The Denver Department of Public Health & Environment (DDPHE) recognizes that racism is a public health crisis. As Denver’s public health authority, it is the responsibility of this agency to improve health and racial equity through its own efforts and in partnership with other city agencies. Only then can DDPHE achieve its mission of “empowering Denver’s communities to live better, longer.”

DDPHE’s response to COVID-19 highlights the department’s commitment to eliminating health and racial inequities. At the onset of the COVID-19 pandemic response in Denver, DDPHE immediately launched a mobile testing unit to bring tests to those who are homebound, have limited transportation ability, or are otherwise unable to access standard testing sites. The department continues to make this service available to those who need it.

The centrally located mass test site at the Pepsi Center removed many barriers to testing, including cost and the necessity of a doctor’s order to receive a test. However, DDPHE leadership and staff learned that communities of color continued to experience barriers to these services. As a response, the department further adapted its community-based testing strategy by shifting its focus from one large test site to highly localized, rotating sites in communities of color, as well as in low-income, immigrant and refugee communities. The new strategy was informed by data and coupled with community partnerships, outreach, and education to increase access to testing for Denver’s most vulnerable, underserved and affected communities.
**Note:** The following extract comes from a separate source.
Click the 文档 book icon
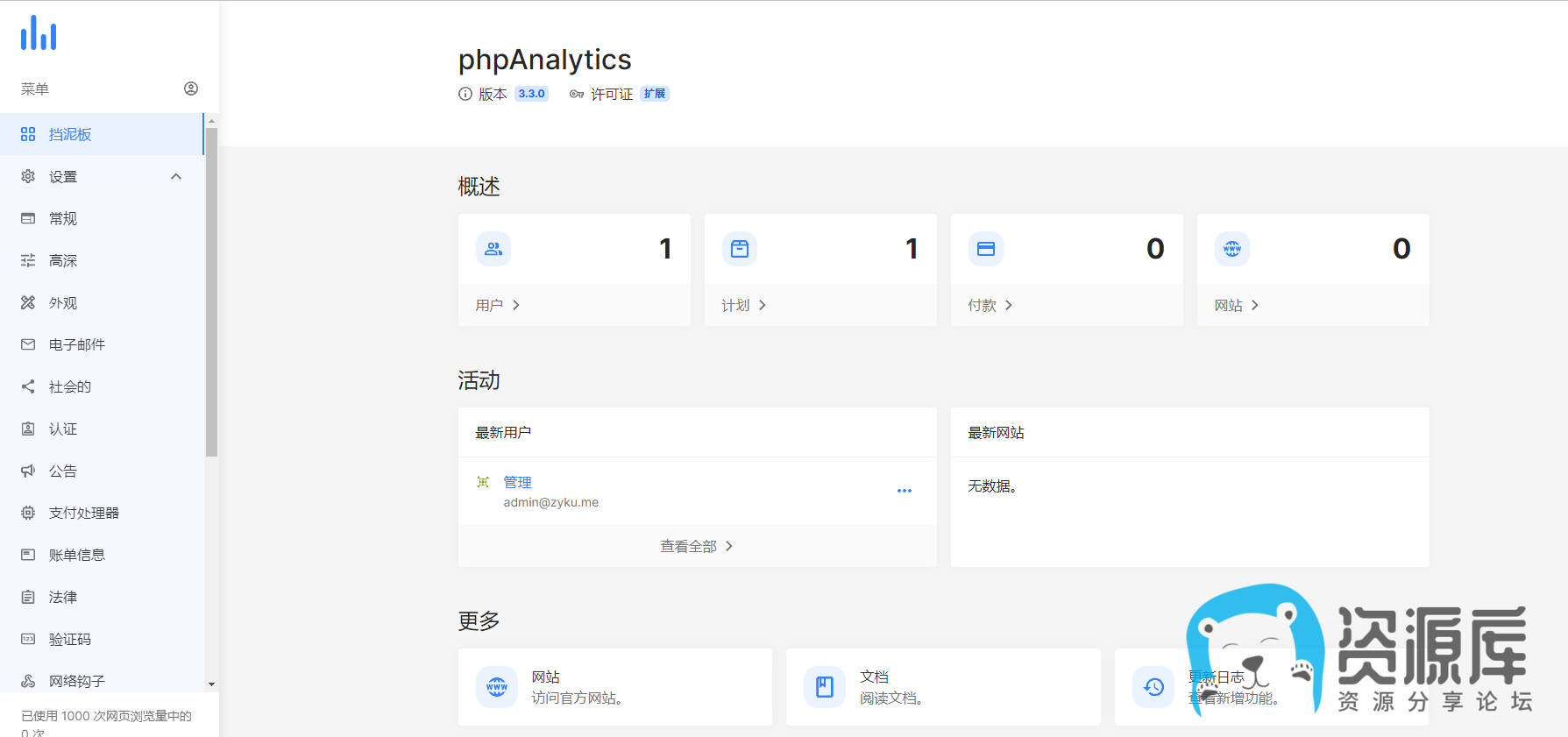 pos(825,687)
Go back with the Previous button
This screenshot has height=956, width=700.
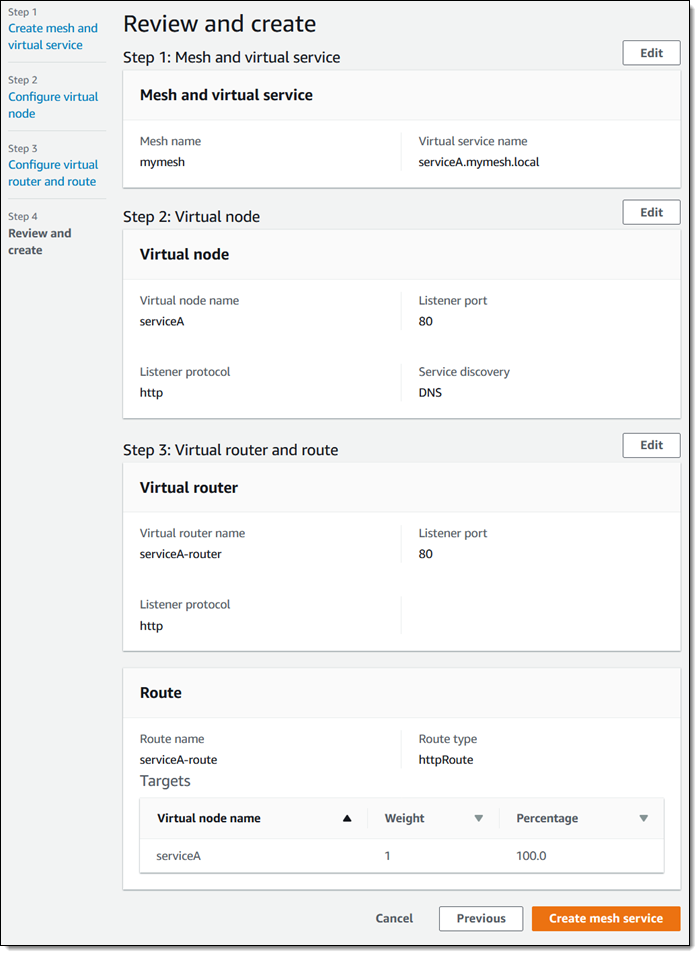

DDPHE’s response to the pandemic is just the beginning of its broader commitment to addressing racism in public health. “Our work related to COVID-19 is the first step in a long journey of commitments and actions that lead to the elimination of health inequities created and sustained by racism,” said Robert McDonald, executive director of DDPHE and public health administrator for Denver. “Time is of the essence. As a department, we will create policies and actions that consider everything that impacts health. This is especially critical with virus trends indicating that marginalized communities are disproportionately vulnerable to health crises and the steps we take to contain them.”

Racism and other structural inequities are an ongoing public health crisis that demands immediate attention. As evidenced by its response to the COVID-19 pandemic, DDPHE is well-positioned to support systems-level change and foster collaboration between city agencies, stakeholders, and community organizations to advance racial equity and improve public health.